> **STATED TASK**:
Continue the passage on the Nuveen funds' management agreement approval process, starting right after its last sentence.

> **SOURCE EXCERPT**:

--- begin ---

Management Agreement Approval Process (Unaudited)

 

The Board of Trustees of each Fund (each, a “Board” and each Trustee, a “Board Member”), including the Board Members who are not parties to the Funds’ advisory or sub-advisory agreements or “interested persons” of any such parties (the “Independent Board Members”), is responsible for overseeing the performance of the investment adviser and the sub-adviser(s) to the respective Fund and determining whether to continue such Fund’s advisory agreement (the “Investment Management Agreement”) between the Fund and Nuveen Fund Advisors, LLC (the “Adviser”) and the sub-advisory agreement(s) (each, a “Sub-Advisory Agreement” and, together with the Investment Management Agreement, the “Advisory Agreements”) between: in the case of Nuveen Preferred Income Opportunities Fund (the “Preferred Income Opportunities Fund”), (a) the Adviser and Nuveen Asset Management, LLC (“NAM”) and (b) the Adviser and NWQ Investment Management Company, LLC (“NWQ” and, together with NAM, the “Sub-Advisers”); in the case of Nuveen Preferred and Income Term Fund (the “Preferred and Income Term Fund”), the Adviser and NAM; and, in the case of Nuveen Flexible Investment Income Fund (the “Flexible Investment Income Fund”), the Adviser and NWQ. Following an initial term with respect to each Fund upon its commencement of operations, the Board is required to consider the continuation of the Advisory Agreements on an annual basis pursuant to the requirements of the Investment Company Act of 1940, as amended (the “1940 Act”). Accordingly, at an in-person meeting held on May 11-13, 2015 (the “May Meeting”), the Board, including a majority of the Independent Board Members, considered and approved the existing Advisory Agreements for the Funds.

--- end ---

> **DATA**:

--- begin ---

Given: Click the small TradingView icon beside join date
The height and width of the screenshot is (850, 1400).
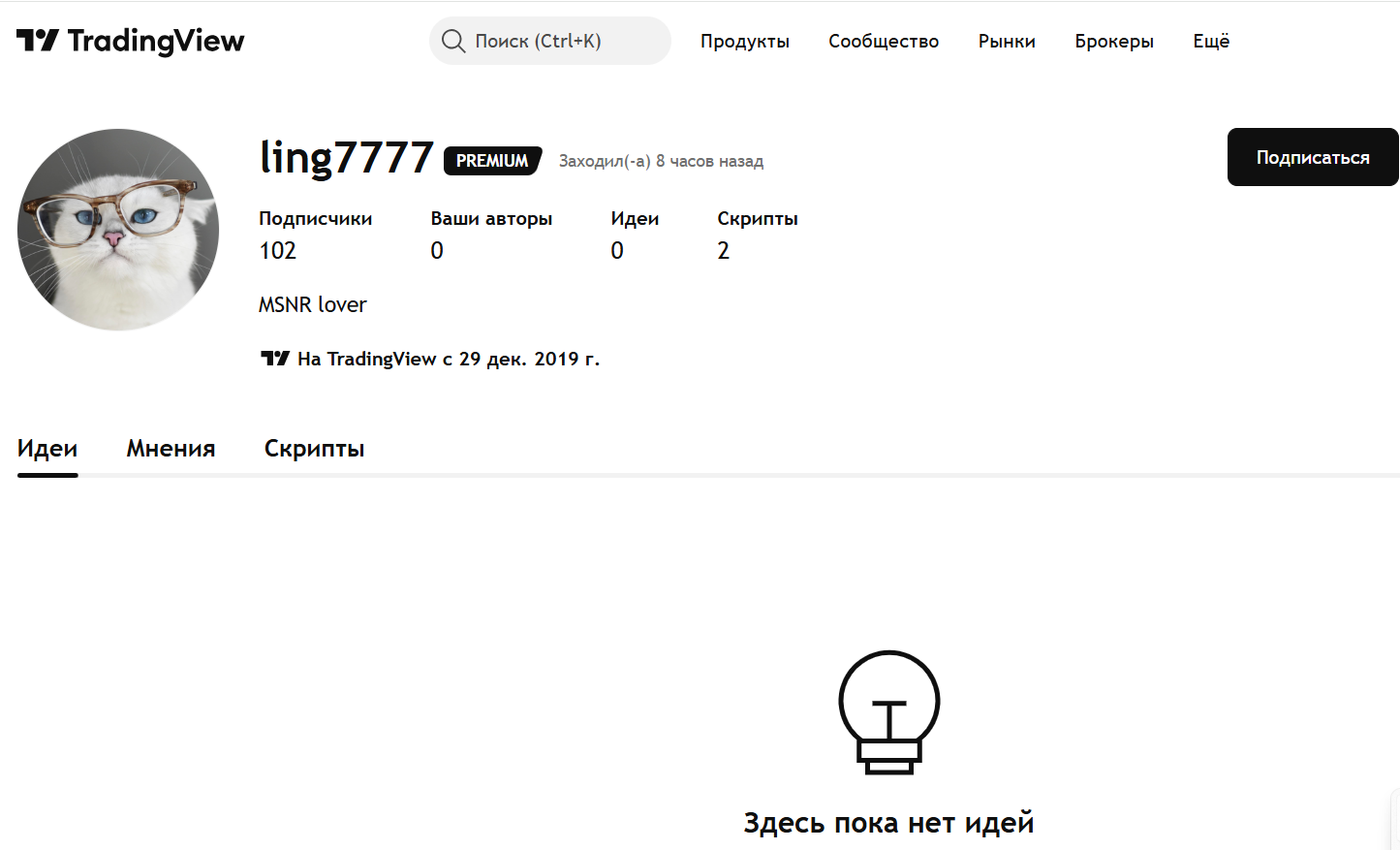Looking at the screenshot, I should click(275, 358).
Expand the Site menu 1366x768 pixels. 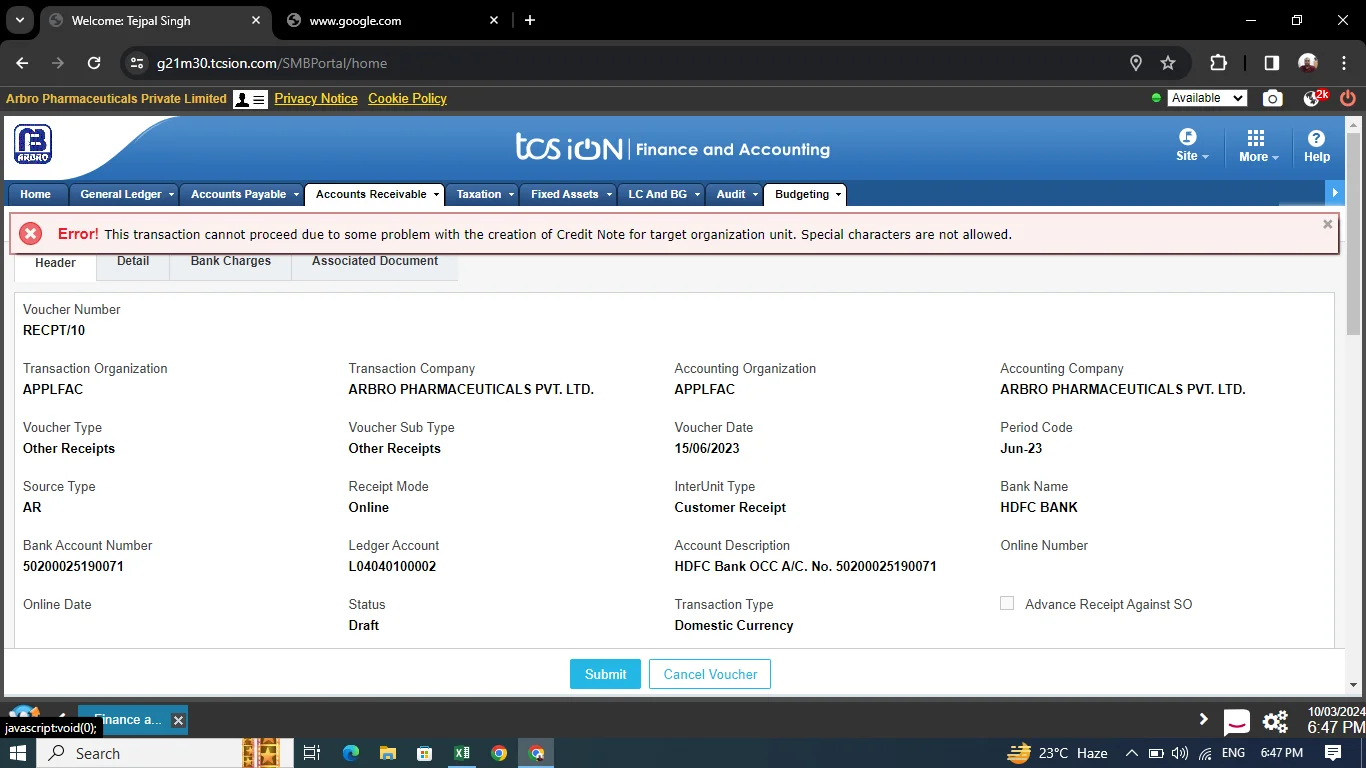[x=1191, y=146]
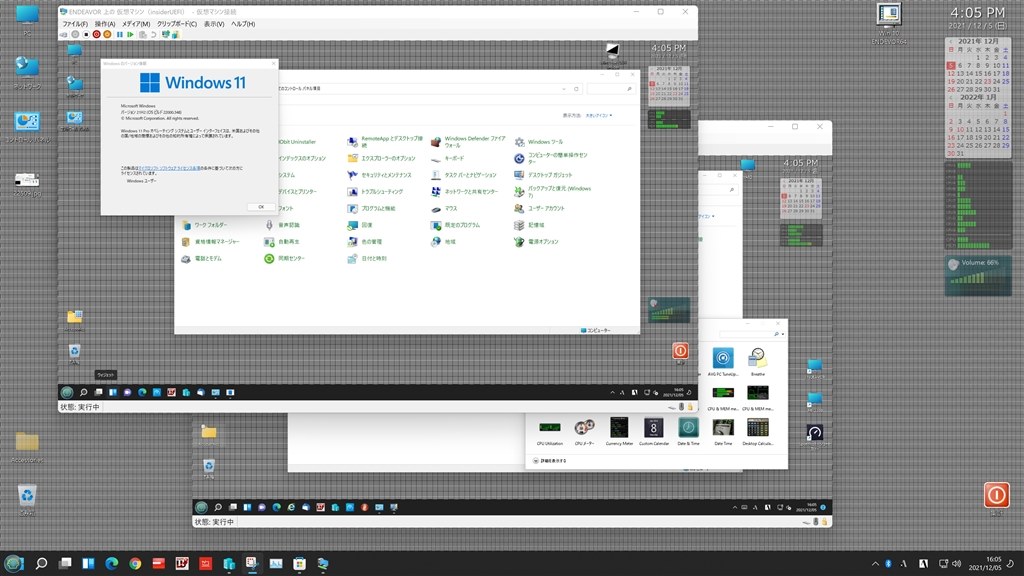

--- end ---

> **RESPONSE TO THE TASK**:
In preparation for its considerations at the May Meeting, the Board received in advance of the meeting extensive materials prepared in connection with the review of the Advisory Agreements. The materials provided a broad range of information regarding the Funds, including, among other things, the nature, extent and quality of services provided by the Adviser and applicable Sub-Adviser(s) (the Adviser and the Sub-Advisers are collectively, the “Fund Advisers” and each, a “Fund Adviser”); Fund performance including performance assessments against peers and the appropriate
benchmark(s); fee and expense information of the Funds compared to peers; a description and assessment of shareholder service levels for the Funds; a summary of the performance of certain service providers; a review of product initiatives and shareholder communications; and profitability information of the Fund Advisers as described in further detail below. As part of its annual review, the Board also held a separate meeting on April 14-15, 2015 to review the Funds’ investment performance and consider an analysis by the Adviser of each Sub-Adviser which generally evaluated each Sub-Adviser’s investment team, investment mandate, organizational structure and history, investment philosophy and process, and the performance of the applicable Funds, and any significant changes to the foregoing. During the review, the Independent Board Members asked questions of and requested additional information from management.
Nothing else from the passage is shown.